Source data
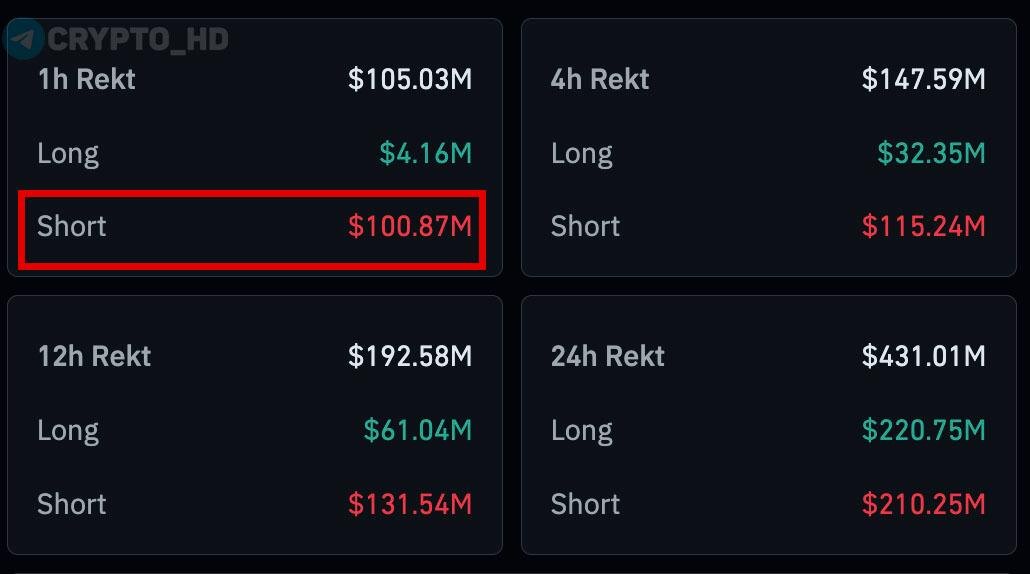
Task: Click the 24h Rekt total $431.01M
Action: tap(924, 357)
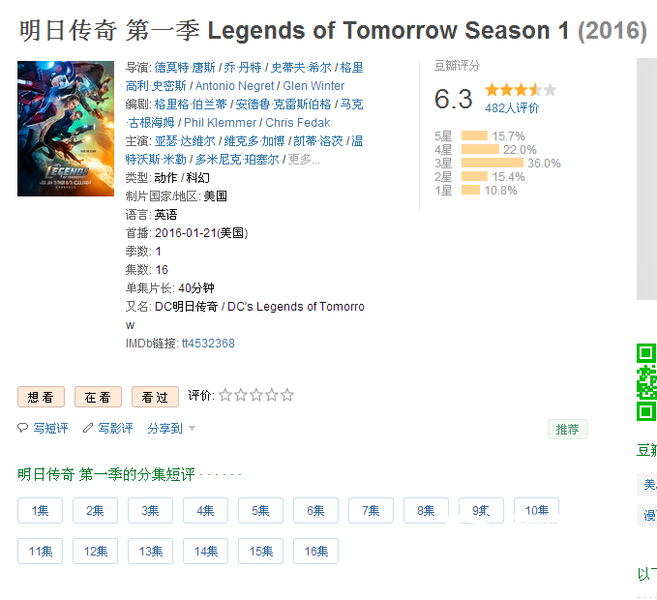Select the second rating star

[241, 395]
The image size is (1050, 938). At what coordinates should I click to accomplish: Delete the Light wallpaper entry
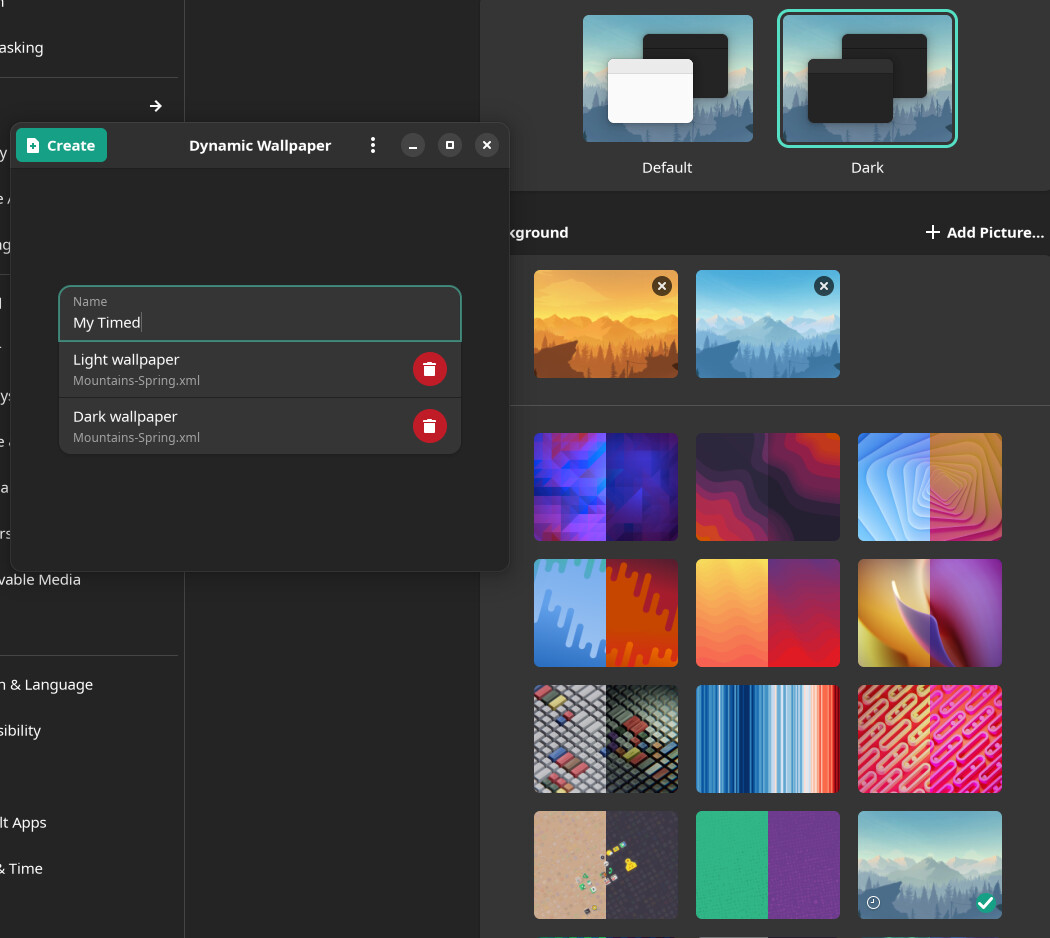coord(429,369)
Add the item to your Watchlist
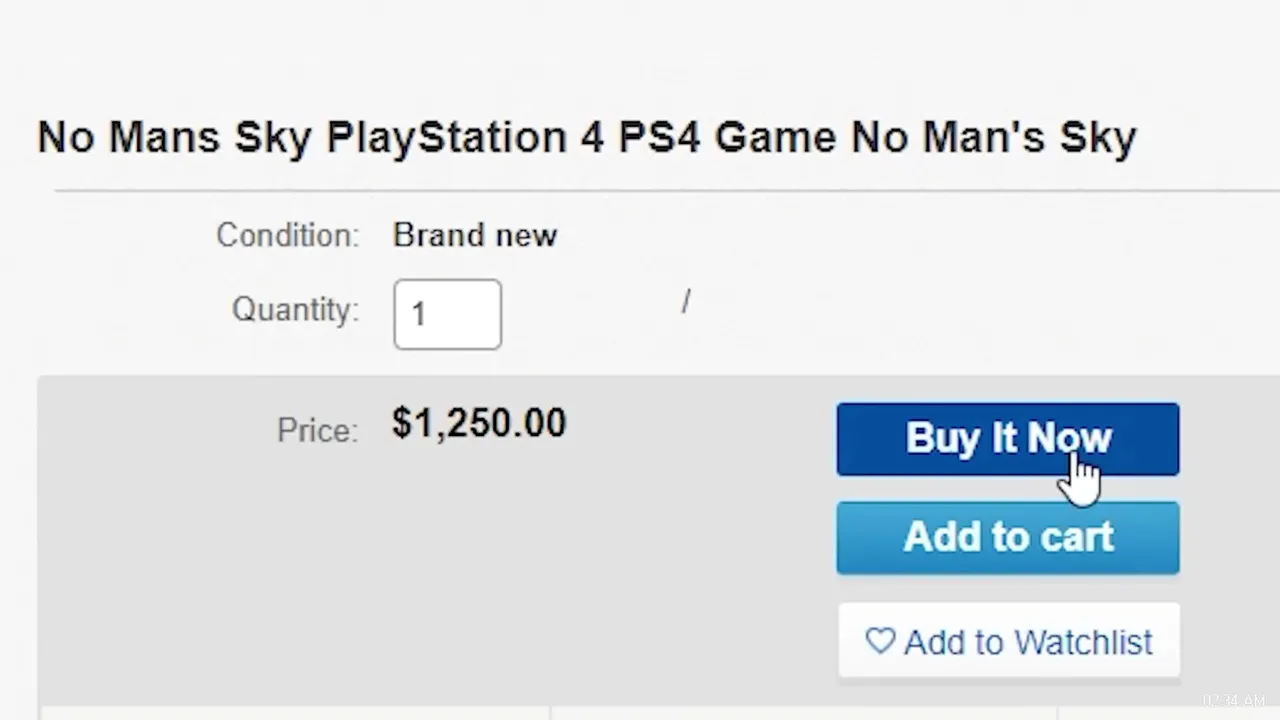 tap(1027, 642)
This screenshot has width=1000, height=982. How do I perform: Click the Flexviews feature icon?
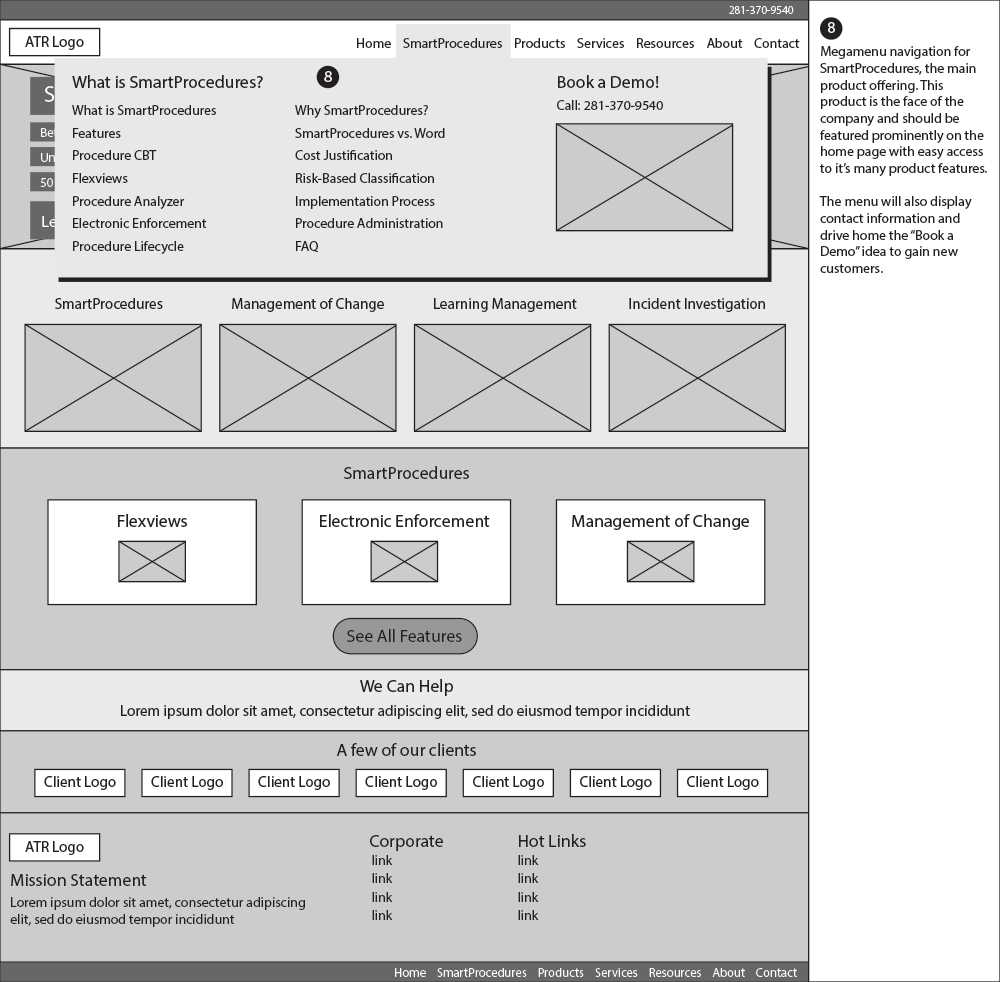pyautogui.click(x=151, y=561)
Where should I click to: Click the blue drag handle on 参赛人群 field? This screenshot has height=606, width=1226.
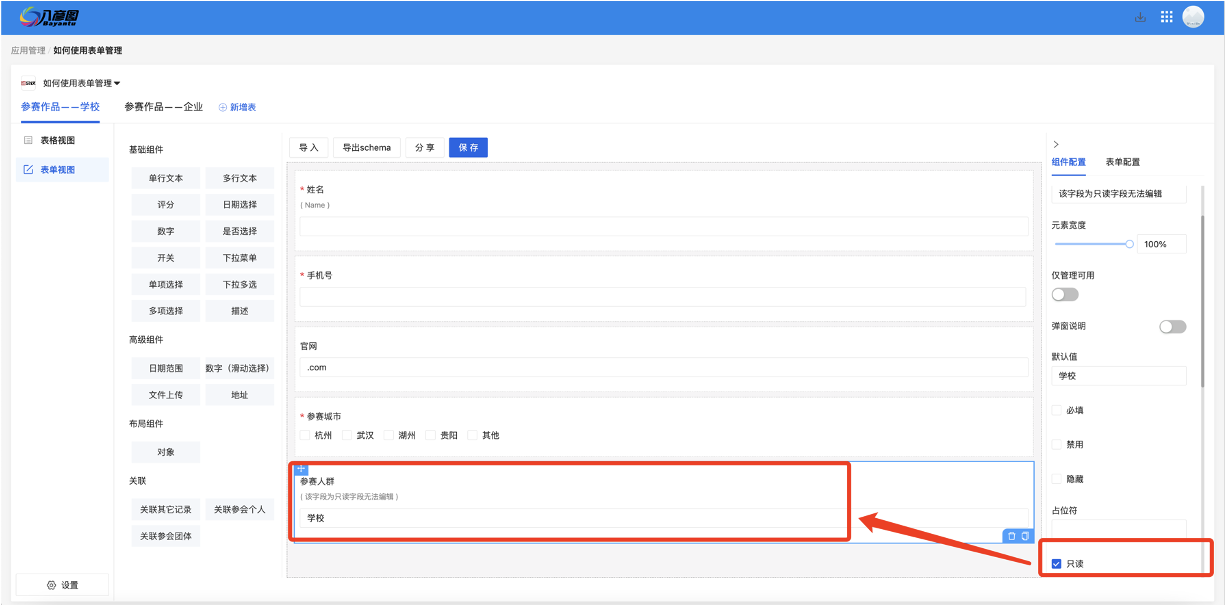click(301, 469)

# WHAT IS REQUIRED:
Format every line of the source data above as a JSON list of strings, one string per line and no blank lines. Leave the pictures out.

# ANSWER TO THE TASK:
[
  "Task: Click the 24h Rekt total $431.01M",
  "Action: tap(924, 357)",
  "Select the second rating star",
  "[241, 395]",
  "The image size is (1050, 938). At what coordinates should I click to accomplish: Delete the Light wallpaper entry",
  "coord(429,369)",
  "Add the item to your Watchlist",
  " tap(1027, 642)",
  "This screenshot has width=1000, height=982. How do I perform: Click the Flexviews feature icon?",
  "pyautogui.click(x=151, y=561)",
  "Where should I click to: Click the blue drag handle on 参赛人群 field? This screenshot has height=606, width=1226.",
  "click(301, 469)"
]